To be done »
1) Answer these questions using the note on the Holodomor:
(a) Which reforms allowed open discussion of the Holodomor in the late 1980s?
(b) According to the scholarly consensus, during the upheaval of which plan did Stalin aim to crush Ukrainian nationalism?
(c) About how many Ukrainians died?
2) Retype the passage of the note on the Holodomor starting at "- Scholarly consensus" and ending at "toll remains uncertain.".

Article »
-- start --
Holodomor
This is a #Bonusnote that covers the Holodomor in particular and acts as an addition to the #Detailnote "15_Interwar Years". It is not very polished.
Road to Genocide
Context
- Knowledge of the Holodomor remained suppressed until the late 1980s, when Gorbachev’s Glasnost reforms allowed open discussion. The Soviet regime had covered up the famine with extreme measures, including executing people who knew of mass grave locations.
- Scholarly consensus today holds that the famine was a deliberate act by Stalin, aimed at crushing Ukrainian nationalism during the upheaval of the First Five-Year Plan.
- Stalin did not issue explicit written orders to “starve” Ukrainians but used euphemistic directives whose practical implementation led to mass death. Around 3.9 million Ukrainians died, though the exact toll remains uncertain.
-- end --
Data »
-- start --
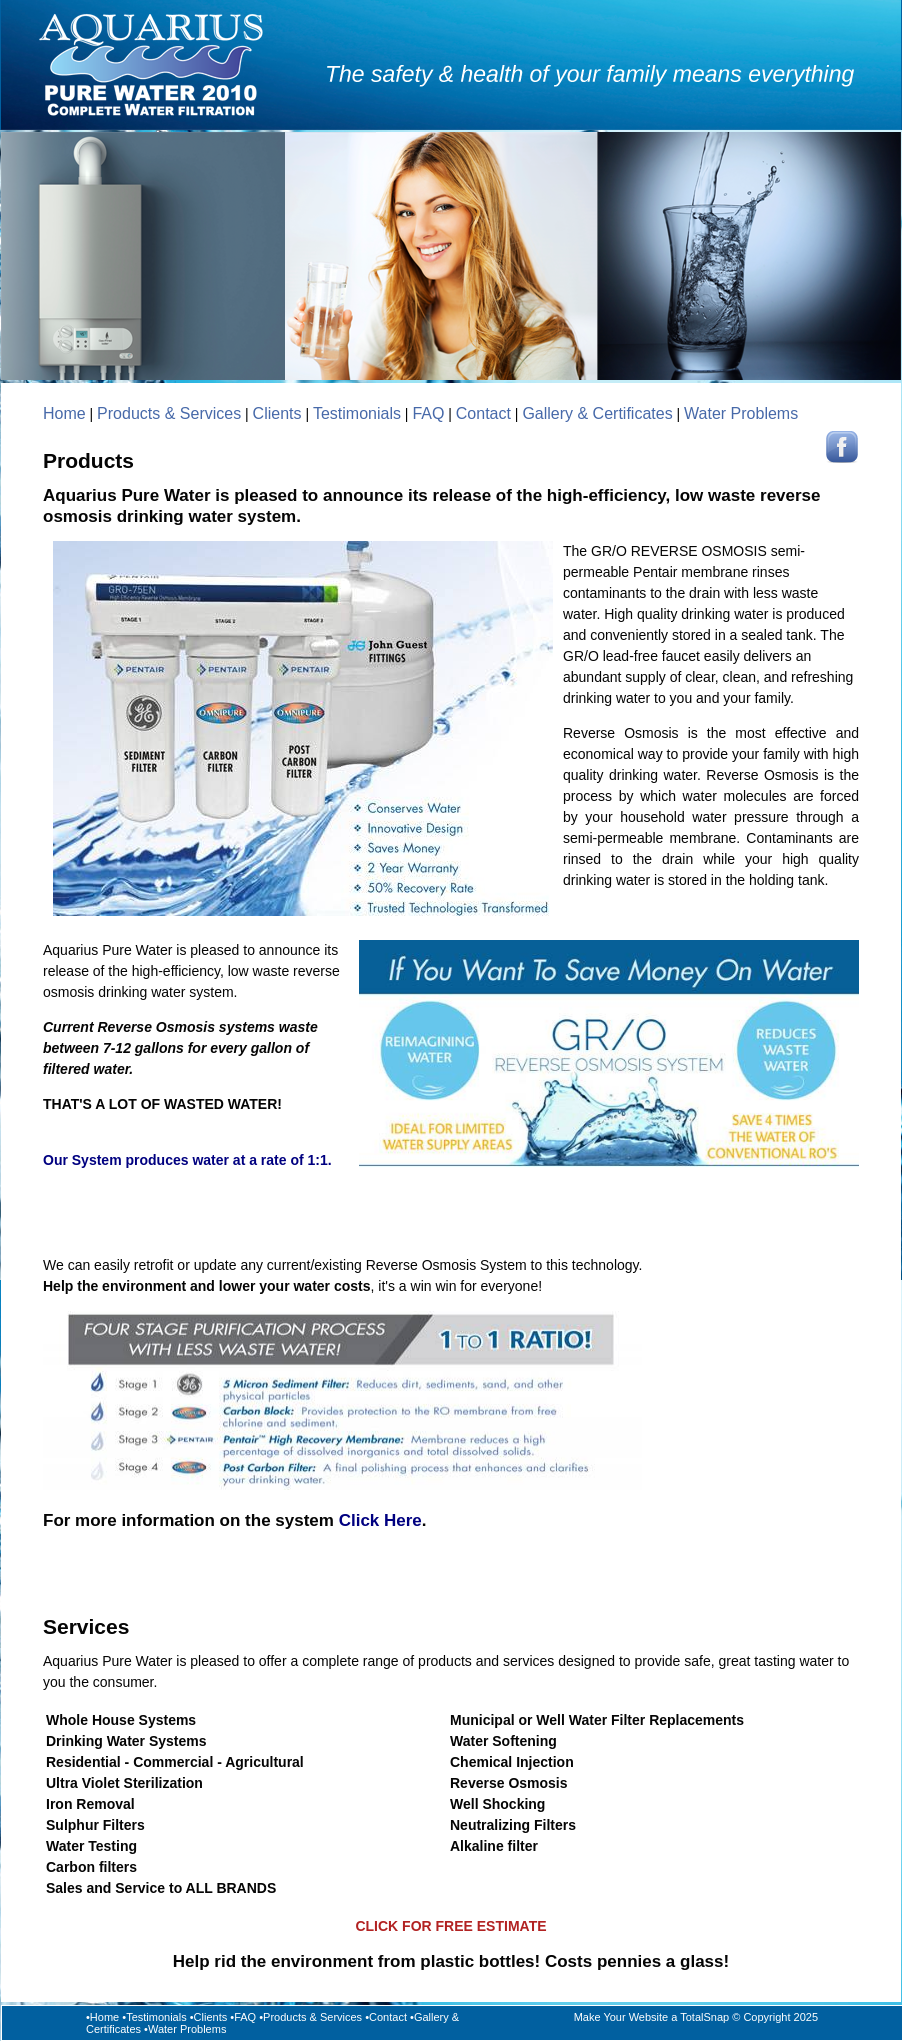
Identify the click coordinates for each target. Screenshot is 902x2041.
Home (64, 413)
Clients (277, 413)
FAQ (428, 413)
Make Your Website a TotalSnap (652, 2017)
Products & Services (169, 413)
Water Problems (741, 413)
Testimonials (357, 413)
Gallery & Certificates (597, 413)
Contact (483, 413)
-- end --
-- start --
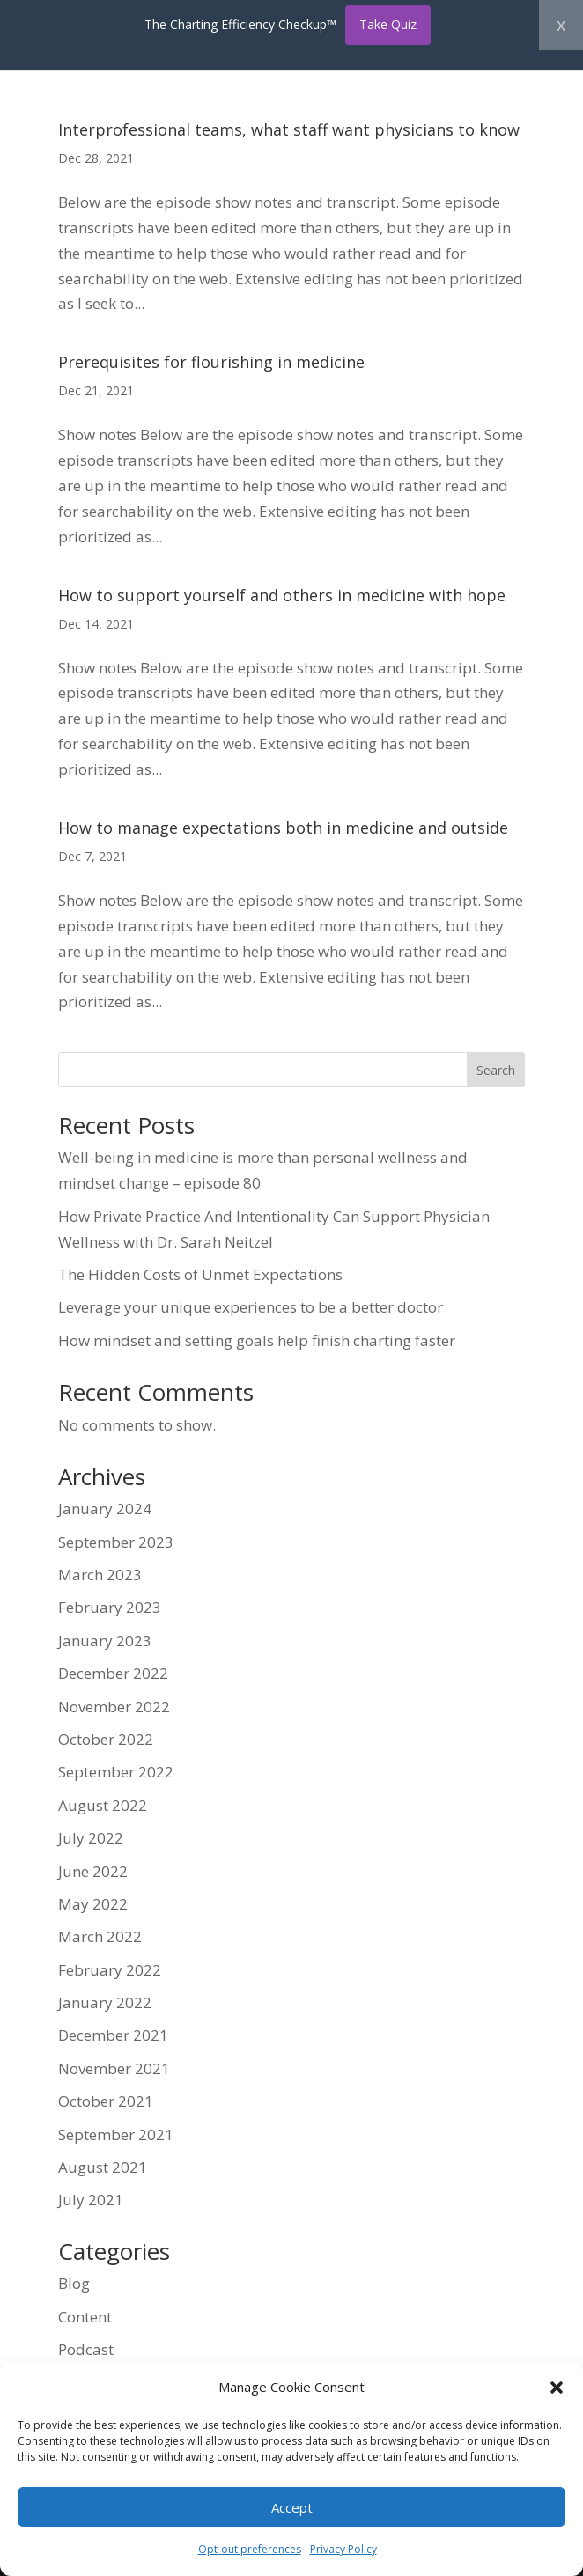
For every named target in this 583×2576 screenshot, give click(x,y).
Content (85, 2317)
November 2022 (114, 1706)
-- end --
-- start --
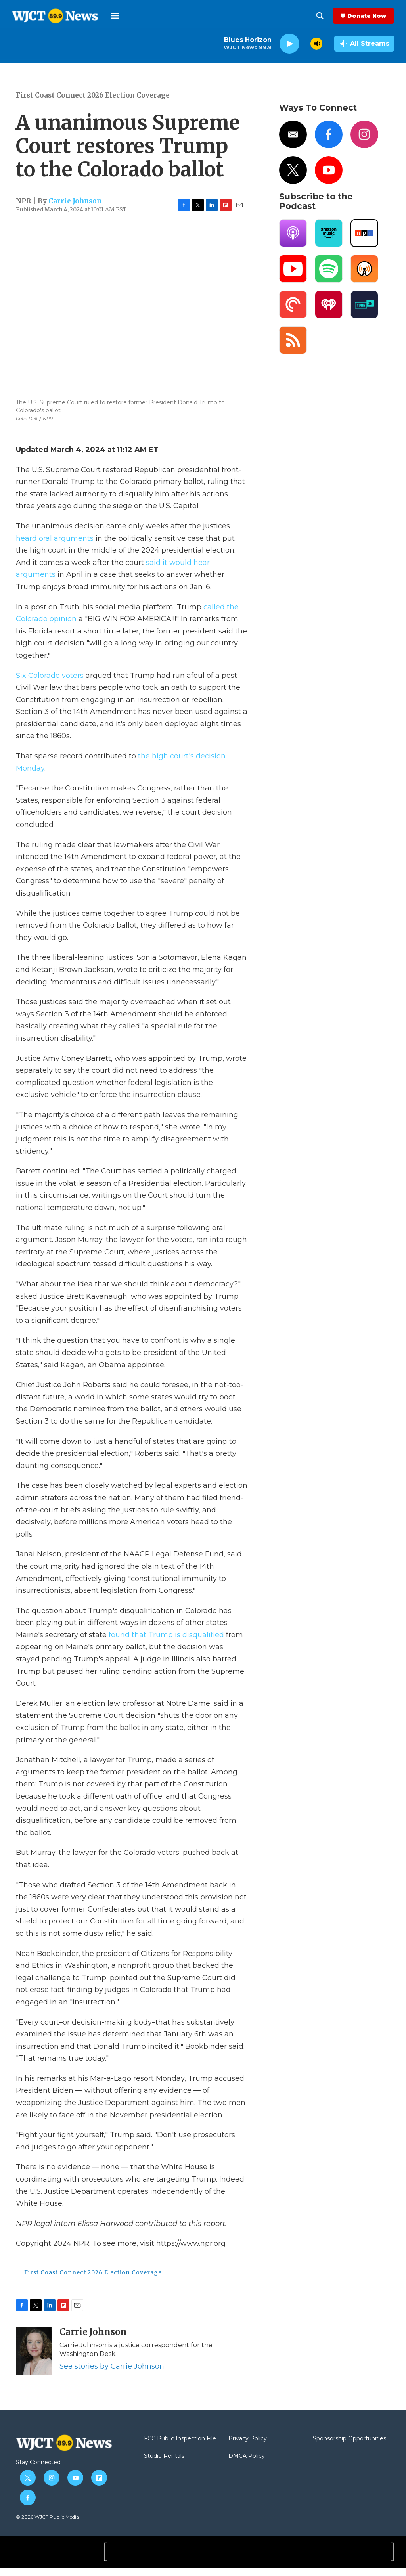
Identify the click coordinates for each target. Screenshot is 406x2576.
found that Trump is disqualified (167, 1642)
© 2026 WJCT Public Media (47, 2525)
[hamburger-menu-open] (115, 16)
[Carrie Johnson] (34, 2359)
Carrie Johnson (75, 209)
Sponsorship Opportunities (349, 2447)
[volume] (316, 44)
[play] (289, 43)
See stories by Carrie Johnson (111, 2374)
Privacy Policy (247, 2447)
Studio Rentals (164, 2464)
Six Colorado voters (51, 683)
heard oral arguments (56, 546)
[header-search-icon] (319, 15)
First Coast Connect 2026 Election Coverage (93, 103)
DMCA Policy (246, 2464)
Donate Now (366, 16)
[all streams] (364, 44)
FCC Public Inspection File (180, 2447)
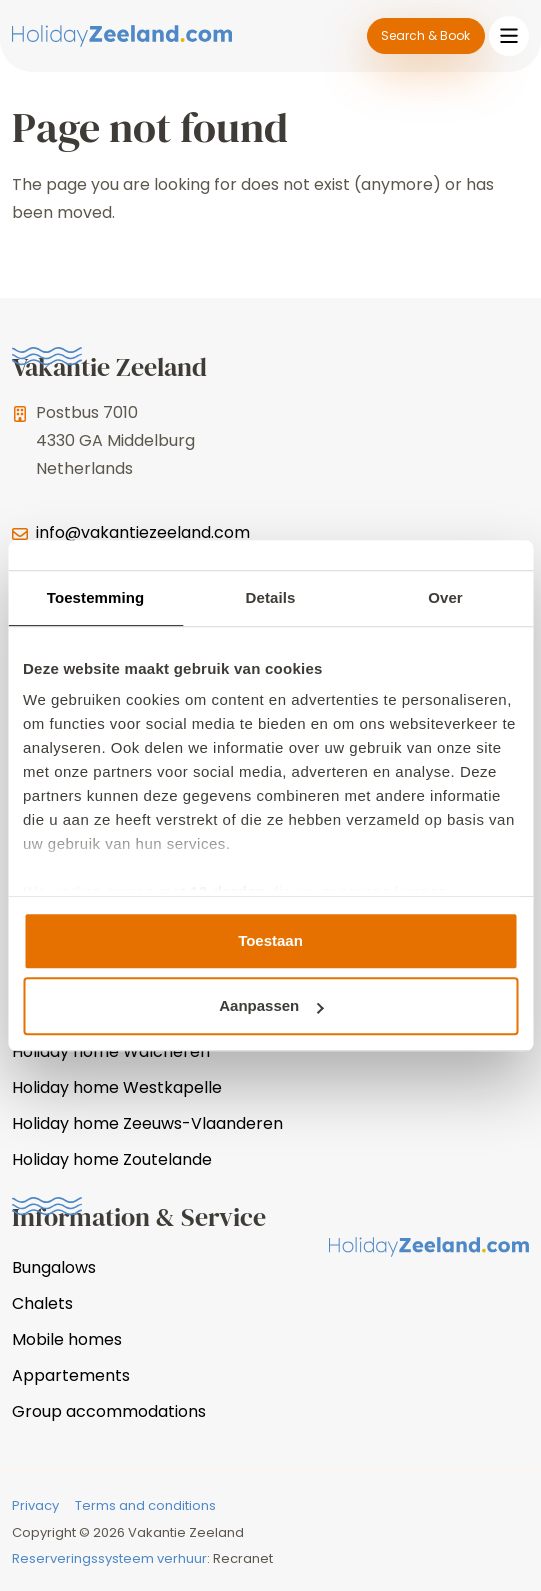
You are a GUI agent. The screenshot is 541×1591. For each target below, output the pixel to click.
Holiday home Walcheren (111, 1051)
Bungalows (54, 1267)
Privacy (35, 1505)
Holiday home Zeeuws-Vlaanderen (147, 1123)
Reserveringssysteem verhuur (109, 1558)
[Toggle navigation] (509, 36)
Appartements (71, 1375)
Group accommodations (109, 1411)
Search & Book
-- end --
Task-by-task solutions »
1)
(a) Gorbachev's Glasnost reforms.
(b) The First Five-Year Plan.
(c) Around 3.9 million, though the exact toll remains uncertain.

2)
- Scholarly consensus today holds that the famine was a deliberate act by Stalin, aimed at crushing Ukrainian nationalism during the upheaval of the First Five-Year Plan.
- Stalin did not issue explicit written orders to “starve” Ukrainians but used euphemistic directives whose practical implementation led to mass death. Around 3.9 million Ukrainians died, though the exact toll remains uncertain.